When we asked people about their willingness to share their data and their desire for measures to protect it, we expected to see that demographic characteristics such as age, income and education would play a big role in their responses. We also expected more active or sophisticated online users to have different attitudes than laggards. But in fact, the survey showed little variation in attitudes due to demographics or online sophistication.

Instead, the trust equation takes shape along two other dimensions: the industry that people interact with and the type of data in question. Roughly 65% of people want to prevent any level of government or any financial institution from sharing their data, while only 43% feel the same way about retailers and airlines. Utilities, search engines and communications providers land in the middle. The industry differences partly reflect long-standing loyalty programs in retail and travel, but also the nature of the data that different types of companies collect and store.

Consumers prove most willing to share user-contributed social data like reviews; for that data, 44% say it’s fine to share without their explicit permission. But fewer than 20% of respondents want their purchase behavior or demographic data shared without permission, while hardly anyone wants to see family/friend networks or financial or health information shared.

Just as striking, trust cannot be bought. About 91% of respondents do not want companies selling their data, even if customers are compensated for it. People opposed to having their data used or shared—even when asked—rarely get swayed by offers of monetary compensation. Moreover, the reluctance to trade their data for monetary compensation applies to all customers, no matter how active or sophisticated they are online.

If a company wants to use or share customer data, then the best way to proceed is to ask in a clear, straightforward way. Simply asking for permission can more than double the number of consumers willing to share their data. And the strategic goal for any company engaged in collecting data should be to earn customers’ trust, which leads to stronger loyalty to the company.

World technology organizations have banded together to develop “trust frameworks.” But companies need to own this issue and develop programs that will deliver that trust, one consumer at a time. Above all, they need to communicate clearly and ask permission. In the same spirit, they can:

  • Appoint a corporate ombudsman, as trusted news organizations do, to look after privacy ethics and standards.
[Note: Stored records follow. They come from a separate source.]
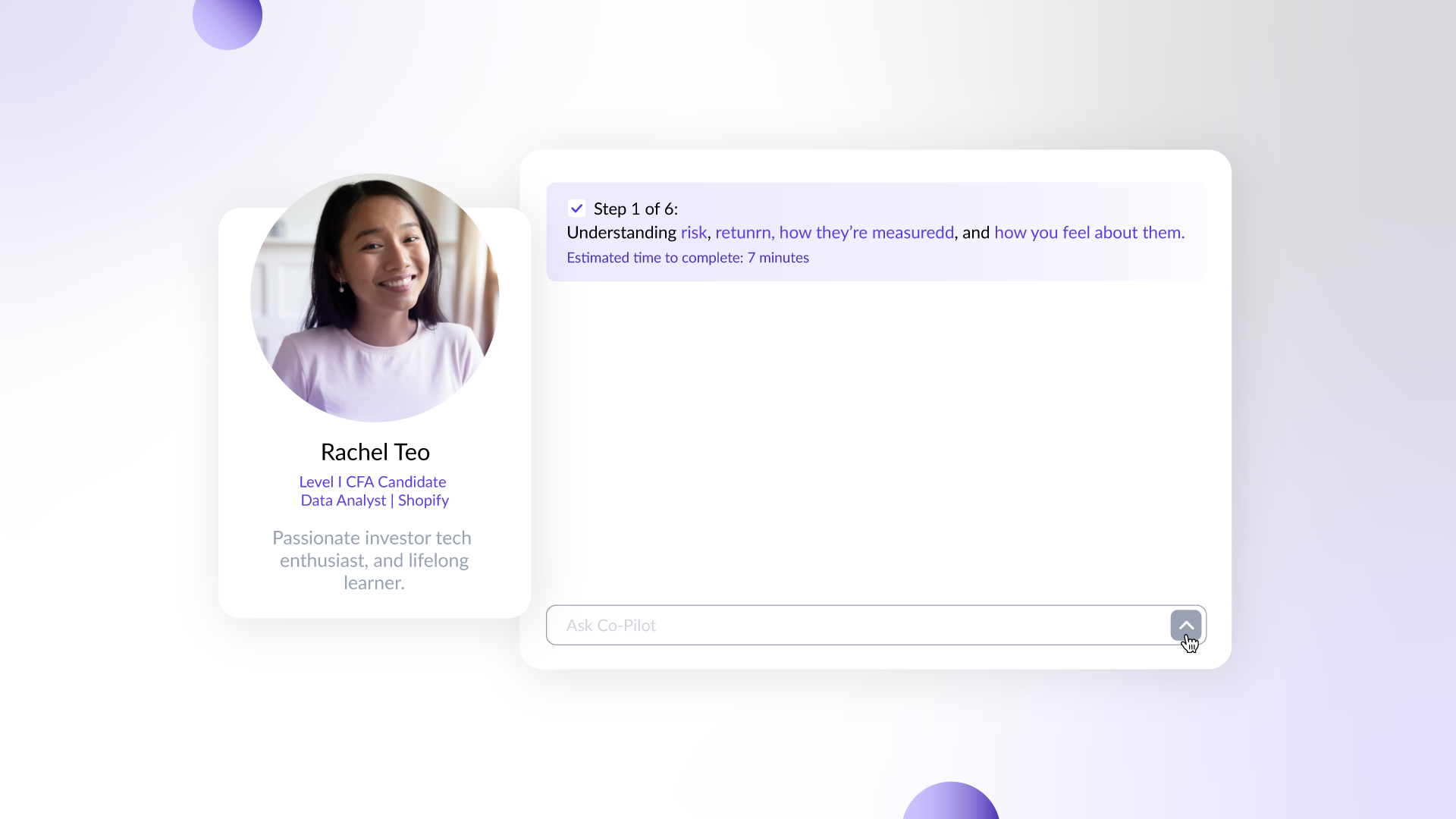Click 'Data Analyst | Shopify' subtitle
This screenshot has height=819, width=1456.
(375, 500)
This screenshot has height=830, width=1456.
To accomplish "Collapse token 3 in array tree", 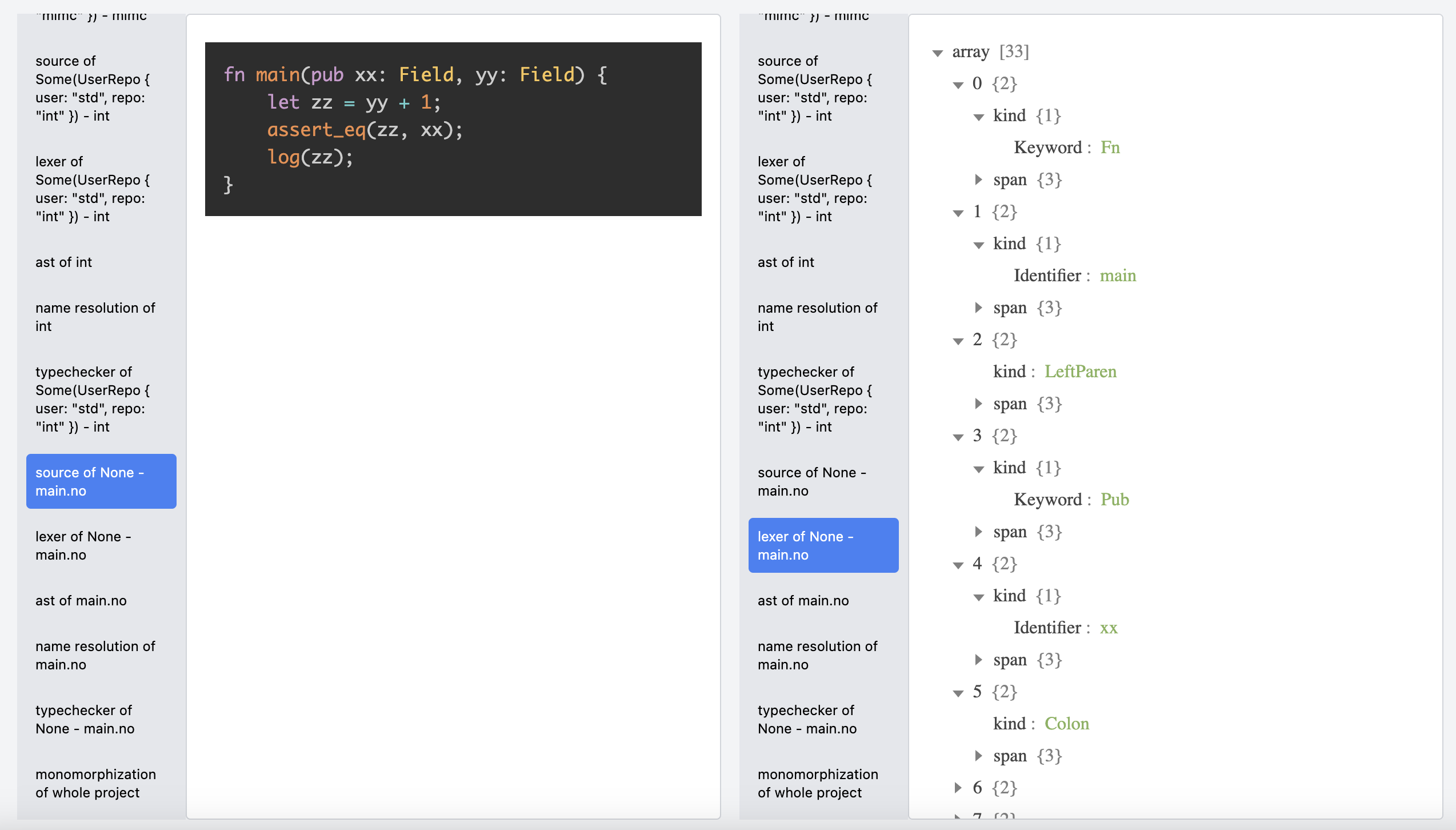I will (958, 437).
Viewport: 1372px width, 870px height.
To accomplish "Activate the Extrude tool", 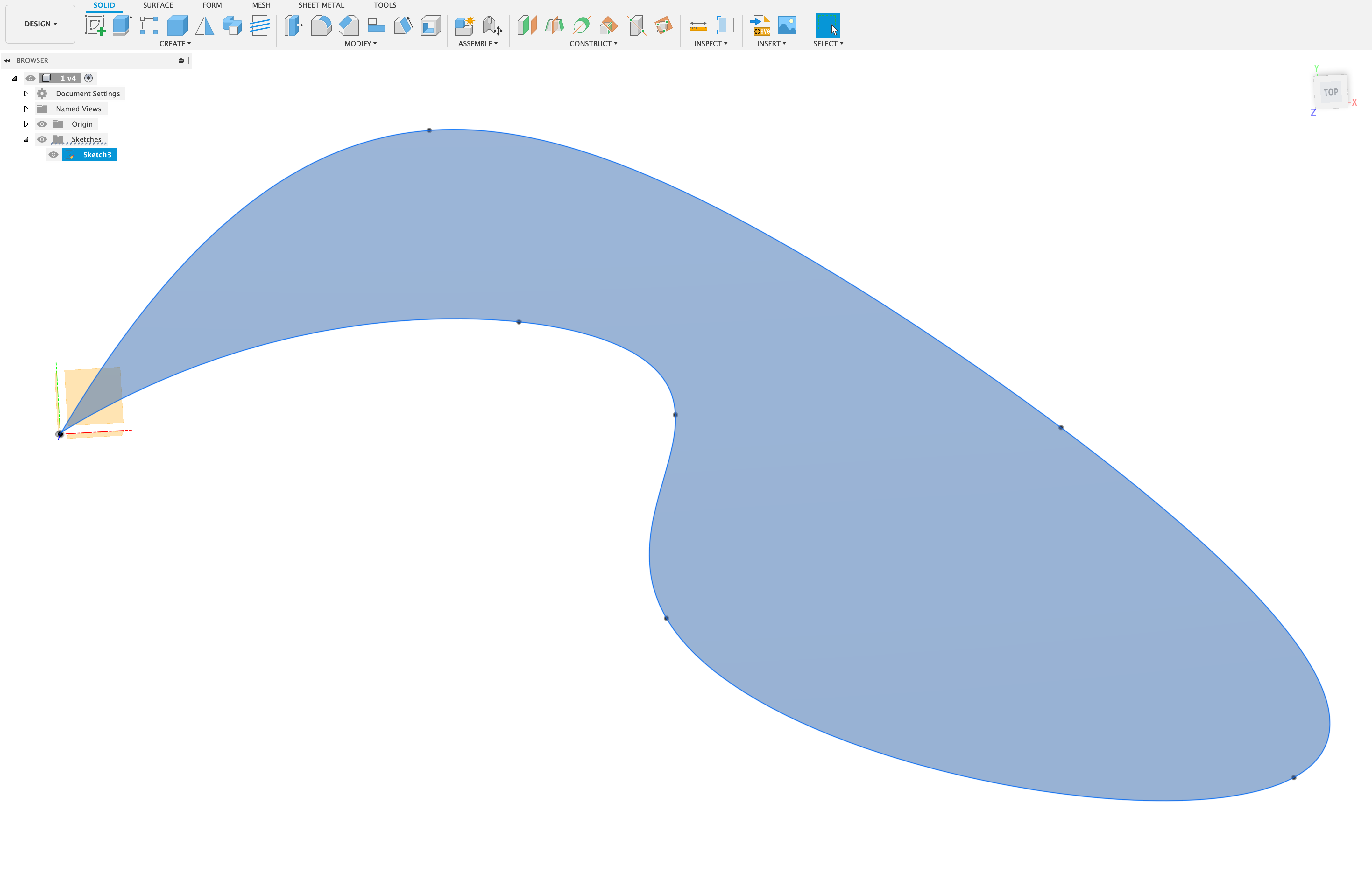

While ombudsmen are technically employees, the top papers sometimes rotate distinguished journalists with no axe to grind.
  • Name a “chief data officer,” as well as a “privacy board” of credible outsiders charged with fiduciary duties toward users. The privacy board could provide an annual privacy report and should have direct insight into confidential information that it will not make public, just as boards of directors do.
  • Conduct an annual “privacy audit” overseen by an independent body like certified public accountants. This would be regulated by generally accepted privacy guidelines similar to the rules established by the Financial Accounting Standards Board.

Technologists are working on individual user “lockboxes” in the growing cyber cloud. But for those without advanced computer degrees, it would be good to know we can trust companies with our data by other means. The companies would benefit, too.